AT 95-years-old, Stan Instone was to have been guest of honour this year at an annual memorial service for those who served at a North-East air base during World War Two.

In common with most other events across the world, the ceremony, scheduled for June 12, at Teesside Airport – once RAF Middleton St George – has had to be cancelled amid the coronavirus pandemic.

Nevertheless, the cancellation has provided an opportunity to put these troubled times into perspective, without for a moment underestimating the distress and hardship covid-19 is spreading around the globe.

As a parent of four grown-up children living in different parts of the country, these are scary times. Being separated from my 88-year-old mother is hard too. But there is comfort  to be found in the technology that we have at our fingertips in 2020.

Thanks to something called Zoom, my wife and I were able to chat to our children, and see their faces on a computer screen, over the Easter holidays. With the aid of Skype, I can see my Mum and she can see me. It’s not the same, of course, but it’s undoubtedly a blessing.

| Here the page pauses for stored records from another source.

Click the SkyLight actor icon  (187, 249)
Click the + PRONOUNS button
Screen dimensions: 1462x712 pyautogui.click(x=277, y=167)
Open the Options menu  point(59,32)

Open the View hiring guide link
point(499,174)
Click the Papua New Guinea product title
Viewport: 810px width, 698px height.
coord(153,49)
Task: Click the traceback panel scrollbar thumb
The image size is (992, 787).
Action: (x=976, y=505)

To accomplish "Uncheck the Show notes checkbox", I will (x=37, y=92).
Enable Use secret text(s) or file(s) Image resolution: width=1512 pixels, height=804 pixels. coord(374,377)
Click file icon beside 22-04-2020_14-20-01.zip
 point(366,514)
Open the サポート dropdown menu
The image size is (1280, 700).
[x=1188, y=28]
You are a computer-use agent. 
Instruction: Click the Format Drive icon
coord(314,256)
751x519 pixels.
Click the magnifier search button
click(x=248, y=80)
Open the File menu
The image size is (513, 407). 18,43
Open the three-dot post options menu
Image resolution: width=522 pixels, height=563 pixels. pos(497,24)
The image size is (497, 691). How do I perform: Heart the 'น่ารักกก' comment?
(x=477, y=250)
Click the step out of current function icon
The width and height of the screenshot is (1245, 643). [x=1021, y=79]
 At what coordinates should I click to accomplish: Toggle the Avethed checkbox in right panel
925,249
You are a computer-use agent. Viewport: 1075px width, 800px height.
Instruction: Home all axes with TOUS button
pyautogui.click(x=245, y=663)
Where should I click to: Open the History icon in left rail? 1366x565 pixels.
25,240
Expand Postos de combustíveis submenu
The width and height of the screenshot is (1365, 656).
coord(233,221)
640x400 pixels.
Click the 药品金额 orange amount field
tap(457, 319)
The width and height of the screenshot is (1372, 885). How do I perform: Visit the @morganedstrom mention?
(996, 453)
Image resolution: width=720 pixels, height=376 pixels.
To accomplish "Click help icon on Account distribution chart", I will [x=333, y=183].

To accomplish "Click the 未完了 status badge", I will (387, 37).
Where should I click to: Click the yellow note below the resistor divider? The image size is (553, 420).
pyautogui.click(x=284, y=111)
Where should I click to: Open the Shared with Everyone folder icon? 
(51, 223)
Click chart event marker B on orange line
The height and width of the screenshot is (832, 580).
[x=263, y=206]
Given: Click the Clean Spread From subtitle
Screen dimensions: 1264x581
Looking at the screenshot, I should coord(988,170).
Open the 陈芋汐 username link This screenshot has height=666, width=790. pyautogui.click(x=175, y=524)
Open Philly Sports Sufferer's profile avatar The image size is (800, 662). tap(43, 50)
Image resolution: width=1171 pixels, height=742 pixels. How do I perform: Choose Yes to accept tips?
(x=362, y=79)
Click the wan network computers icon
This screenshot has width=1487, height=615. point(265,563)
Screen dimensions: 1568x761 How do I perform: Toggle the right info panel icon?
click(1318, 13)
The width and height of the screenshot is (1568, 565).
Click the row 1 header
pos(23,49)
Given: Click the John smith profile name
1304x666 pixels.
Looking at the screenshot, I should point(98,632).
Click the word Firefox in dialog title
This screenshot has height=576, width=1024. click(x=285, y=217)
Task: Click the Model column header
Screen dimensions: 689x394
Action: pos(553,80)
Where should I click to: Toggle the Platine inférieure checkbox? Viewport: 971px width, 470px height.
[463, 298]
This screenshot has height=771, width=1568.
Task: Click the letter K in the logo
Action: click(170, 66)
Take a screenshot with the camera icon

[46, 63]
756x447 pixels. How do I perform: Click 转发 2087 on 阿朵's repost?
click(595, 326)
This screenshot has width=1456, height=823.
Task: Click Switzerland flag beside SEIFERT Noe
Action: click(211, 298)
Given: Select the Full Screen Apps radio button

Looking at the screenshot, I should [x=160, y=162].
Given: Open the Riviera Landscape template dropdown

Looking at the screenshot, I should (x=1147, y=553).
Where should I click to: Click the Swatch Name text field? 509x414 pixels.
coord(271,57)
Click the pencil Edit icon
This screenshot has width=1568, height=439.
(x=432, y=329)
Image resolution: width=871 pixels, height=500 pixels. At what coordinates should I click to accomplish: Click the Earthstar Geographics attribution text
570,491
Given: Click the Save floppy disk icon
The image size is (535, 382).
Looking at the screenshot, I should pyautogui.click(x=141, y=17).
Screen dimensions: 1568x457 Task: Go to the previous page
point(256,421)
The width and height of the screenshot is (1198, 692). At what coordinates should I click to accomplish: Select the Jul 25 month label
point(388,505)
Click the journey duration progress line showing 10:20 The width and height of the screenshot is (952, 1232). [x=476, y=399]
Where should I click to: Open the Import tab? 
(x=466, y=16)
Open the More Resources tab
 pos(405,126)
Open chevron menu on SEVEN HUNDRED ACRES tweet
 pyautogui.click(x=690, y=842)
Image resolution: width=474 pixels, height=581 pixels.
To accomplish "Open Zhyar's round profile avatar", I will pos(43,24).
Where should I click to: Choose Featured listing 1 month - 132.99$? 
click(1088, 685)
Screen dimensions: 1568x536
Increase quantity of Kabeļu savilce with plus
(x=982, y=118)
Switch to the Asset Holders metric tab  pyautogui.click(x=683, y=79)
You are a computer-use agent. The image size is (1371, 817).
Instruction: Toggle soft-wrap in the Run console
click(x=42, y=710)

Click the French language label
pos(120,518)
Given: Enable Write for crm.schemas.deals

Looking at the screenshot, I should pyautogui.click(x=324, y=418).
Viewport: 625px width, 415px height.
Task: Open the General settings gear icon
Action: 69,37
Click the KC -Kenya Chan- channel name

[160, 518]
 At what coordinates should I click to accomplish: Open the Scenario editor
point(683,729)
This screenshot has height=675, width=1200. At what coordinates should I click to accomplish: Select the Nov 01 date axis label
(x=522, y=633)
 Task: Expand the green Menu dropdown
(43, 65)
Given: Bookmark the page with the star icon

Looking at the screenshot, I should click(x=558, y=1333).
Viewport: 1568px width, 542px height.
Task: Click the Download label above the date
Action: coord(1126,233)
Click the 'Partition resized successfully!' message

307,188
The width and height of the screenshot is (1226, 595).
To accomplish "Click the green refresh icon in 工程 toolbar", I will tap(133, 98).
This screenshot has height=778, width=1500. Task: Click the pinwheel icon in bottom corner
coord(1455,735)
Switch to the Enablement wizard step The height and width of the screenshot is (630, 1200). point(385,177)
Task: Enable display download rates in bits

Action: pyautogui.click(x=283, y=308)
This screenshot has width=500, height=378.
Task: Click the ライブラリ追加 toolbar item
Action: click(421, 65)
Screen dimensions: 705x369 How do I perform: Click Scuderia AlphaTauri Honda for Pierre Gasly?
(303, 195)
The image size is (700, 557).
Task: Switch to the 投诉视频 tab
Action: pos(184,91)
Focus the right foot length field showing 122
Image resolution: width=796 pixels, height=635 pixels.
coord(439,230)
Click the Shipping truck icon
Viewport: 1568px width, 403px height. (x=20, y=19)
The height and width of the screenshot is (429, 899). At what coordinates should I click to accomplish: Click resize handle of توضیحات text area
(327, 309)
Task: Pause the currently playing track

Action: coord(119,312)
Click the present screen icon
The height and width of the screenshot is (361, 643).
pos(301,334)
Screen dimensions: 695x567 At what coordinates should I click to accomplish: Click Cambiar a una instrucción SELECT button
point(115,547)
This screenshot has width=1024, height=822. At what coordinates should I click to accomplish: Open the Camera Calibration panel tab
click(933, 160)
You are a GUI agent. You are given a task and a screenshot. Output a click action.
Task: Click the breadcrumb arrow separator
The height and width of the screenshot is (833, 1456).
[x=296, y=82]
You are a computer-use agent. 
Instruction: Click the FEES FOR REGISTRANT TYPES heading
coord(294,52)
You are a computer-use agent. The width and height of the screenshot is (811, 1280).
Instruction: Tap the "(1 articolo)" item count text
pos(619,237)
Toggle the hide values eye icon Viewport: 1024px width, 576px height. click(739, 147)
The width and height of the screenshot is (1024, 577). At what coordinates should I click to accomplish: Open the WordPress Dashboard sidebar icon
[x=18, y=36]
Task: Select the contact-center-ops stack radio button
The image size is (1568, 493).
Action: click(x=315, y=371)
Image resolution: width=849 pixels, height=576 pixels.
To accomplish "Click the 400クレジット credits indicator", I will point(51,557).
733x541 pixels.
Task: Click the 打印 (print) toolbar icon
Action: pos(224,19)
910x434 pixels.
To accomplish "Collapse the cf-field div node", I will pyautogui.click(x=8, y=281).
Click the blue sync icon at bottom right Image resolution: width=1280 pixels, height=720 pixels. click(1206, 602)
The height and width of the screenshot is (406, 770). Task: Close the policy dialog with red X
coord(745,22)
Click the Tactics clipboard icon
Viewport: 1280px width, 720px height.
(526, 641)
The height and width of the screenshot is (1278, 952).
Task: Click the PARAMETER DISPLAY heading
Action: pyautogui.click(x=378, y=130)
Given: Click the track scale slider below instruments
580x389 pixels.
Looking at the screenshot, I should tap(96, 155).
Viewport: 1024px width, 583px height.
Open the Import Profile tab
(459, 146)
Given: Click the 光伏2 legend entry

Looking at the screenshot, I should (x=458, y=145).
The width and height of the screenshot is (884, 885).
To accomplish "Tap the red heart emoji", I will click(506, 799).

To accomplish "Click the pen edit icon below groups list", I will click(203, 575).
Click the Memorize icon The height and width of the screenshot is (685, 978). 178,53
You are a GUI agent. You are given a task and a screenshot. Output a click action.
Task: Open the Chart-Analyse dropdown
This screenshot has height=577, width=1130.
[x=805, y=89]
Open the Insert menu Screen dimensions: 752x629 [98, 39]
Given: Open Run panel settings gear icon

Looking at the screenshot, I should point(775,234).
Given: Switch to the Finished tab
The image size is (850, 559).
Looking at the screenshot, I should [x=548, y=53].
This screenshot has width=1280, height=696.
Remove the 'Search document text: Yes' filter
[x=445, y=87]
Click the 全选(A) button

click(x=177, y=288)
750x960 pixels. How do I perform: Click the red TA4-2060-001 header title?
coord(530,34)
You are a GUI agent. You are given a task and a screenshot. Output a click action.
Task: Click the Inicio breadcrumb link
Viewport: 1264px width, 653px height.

But when Stan Instone was shot down in February, 1945, halfway through his 19th mission in a Lancaster bomber while approaching Dortmund, his parents back home spent months not knowing if he’d lived or died. All they received was a telegram, telling them he was missing in action.

“They were completely in the dark in those days – I think it was  harder for those back home than it was for us,” he says. “Communication is so much better now.”

Stan was a flight engineer with 419 squadron, based at RAF Middleton St George, when the Lancaster was hit on the starboard wing by a Messerschmitt fighter plane. After trying to free the rear gunner and failing to persuade the pilot to come with him, Stan was about to bale out when the plane exploded.

The next thing he remembers is gaining consciousness in free-fall, having plummeted an estimated 10,000 feet. Instinctively, he pulled his ripcord, and crashed through some pine trees.

Stan was captured almost immediately by civilian police officers and taken to the local village lock-up, where he was delighted to find his bomb-aimer and two gunners. The pilot and navigator had been killed.

According to updated figures, 75,446 were killed, wounded or taken prisoner while serving as aircrew with the RAF.

Stan and his crewmates were taken to an interrogation centre at Frankfurt, and then to a prisoner of war camp at Nuremberg, where they were allowed to send a card to their families.

It was three months later – the day after VE Day – when the card arrived at his family’s home in Blackburn.

“That was the first my mother, father and younger sister, Betty, knew that I was still alive,” he recalls. “It was another two weeks before I made it back to England. I suppose I just got lucky.”

Seventy-five years later, Stan also acknowledges his good fortune in having his three grandchildren – Sam, Ella and Jacob – living close to his home in Berkshire, where he lives with his wife Jen.

“My daughter, Sarah, brings the shopping and I get to see them from a distance, or sometimes talk to them on Skype, but I’m a bit of a dinosaur when it comes to computers,” he says.

“It’s a difficult time but we’ll come out of it and, in many ways, people don’t know how lucky they are to be able to stay in touch.”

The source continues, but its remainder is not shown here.